Going Serverless? Build An Observability Mindset

When I started building my first serverless application, I was super excited to see how fast it started to come together. Serverless lends itself really well to rapid development, shorter iteration cycles, and finding the right product-market fit as quickly as possible.

As my team and I built the app, we naturally started putting it through its paces. We loved how fast it was, how scalable it was, and how quickly we went from idea to something real on our screens.

But that excitement didn’t last very long.

There was a bug in our code somewhere preventing us from completing a critical business process. So I was told to find out what it was and fix it. I went over to one of the engineers on my team and we began troubleshooting the issue.

We eventually found the issue was coming from a consumer of an SNS topic. It simply wasn’t running. We didn’t know if it was an issue with publishing the event or if it was an error in the consumer itself. We couldn’t tell where exactly the problem was in order to fix it.

Needless to say, this was a pretty stressful situation for me. We were building this big distributed system on an event-driven architecture, but we didn’t know how to track data through the system. It made me worried we made the wrong call to go serverless.

Observability is hard, and it’s even harder if you don’t build with it in mind. Backing into observability after your application is up and running is a difficult task.

The Reason Behind Observability

I had the opportunity recently to sit down with several different observability platforms. I met with Lumigo, Baselime, Logz.io, DataDog, and a couple of early phase startups to discuss the current state and future of observability.

Chatting with so many different vendors made me realize how important observability truly is in a serverless environment. Despite it being the main focus of the operational excellence pillar of the well architected framework for serverless, it never really clicked with me.

It wasn’t until I had a conversation with Tomer Levy that I realized the real reason we should put so much emphasis on observability.

Observability is about hitting your SLA.

Knowing when things start to go wrong, following traces though architecture diagrams, and aggregating data out of logs all circle back to maintaining up time and availability in your system. If you don’t have tools that point you where and when there is a problem, you quickly begin to fall out of your SLA and give poor experiences to your customers.

Maintaining a consistently high availability and addressing problems proactively is not a “nice to have” feature in SaaS. It’s an understood part of being successful.

A thankless component of software, nobody notices when you do observability right and respond to issues before the get reported. But if you have a blip in your service, you quickly start losing not only your customers, but your credibility as a reliable SaaS provider as well.
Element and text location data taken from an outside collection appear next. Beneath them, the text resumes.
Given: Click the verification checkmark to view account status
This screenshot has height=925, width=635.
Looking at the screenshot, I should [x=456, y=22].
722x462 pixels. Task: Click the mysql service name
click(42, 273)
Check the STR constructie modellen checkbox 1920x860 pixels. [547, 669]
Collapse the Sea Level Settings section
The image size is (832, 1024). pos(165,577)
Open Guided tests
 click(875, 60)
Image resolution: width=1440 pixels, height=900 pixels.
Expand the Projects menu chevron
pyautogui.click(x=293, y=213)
There are many options available at your fingertips to get started with observability. It doesn’t matter if you use an application performance monitoring (APM) tool or any of the new observability features just released in CloudWatch, the important thing is that you are observing your workload.

There’s a reason there are so many companies that specifically target APM and observability - it’s important! It is a critical part of building an application that offers a high degree of reliability to consumers.

Time and time again, I see serverless apps being built that don’t consider observability until the very end. The code is written then the monitoring tools are put in place afterward.

While there is nothing wrong with this approach (and we’ve all done it), it does lend itself to some less than ideal monitoring paradigms. You start fighting the tools or changing code when you try to put them in after the fact.

Final Thoughts

When building your application, treat monitoring and observability as a “first-class citizen”. It is a part of your architecture that is just as important as any other component.

Having strong observability practices means you can react to events in real-time. Managing errors, scaling infrastructure, and tracing distributed sagas are all vital aspects to protecting your availability SLA. High availability is no longer a nice feature in an application - it is a must have. The right observability practices can help you manage issues before they become major problems.

There are many software vendors that offer their take on observability best practices. Rely on them to guide you to the right things to watch and how to react when things go south. Find the right tool that matches your needs and the skillset of your team.

If we don’t put an early emphasis on observability, we’ll never fix it. Start incorporating it into your workflows, designs, and patterns. As they say, the best time to start was last year. The second best time is today.

Happy coding!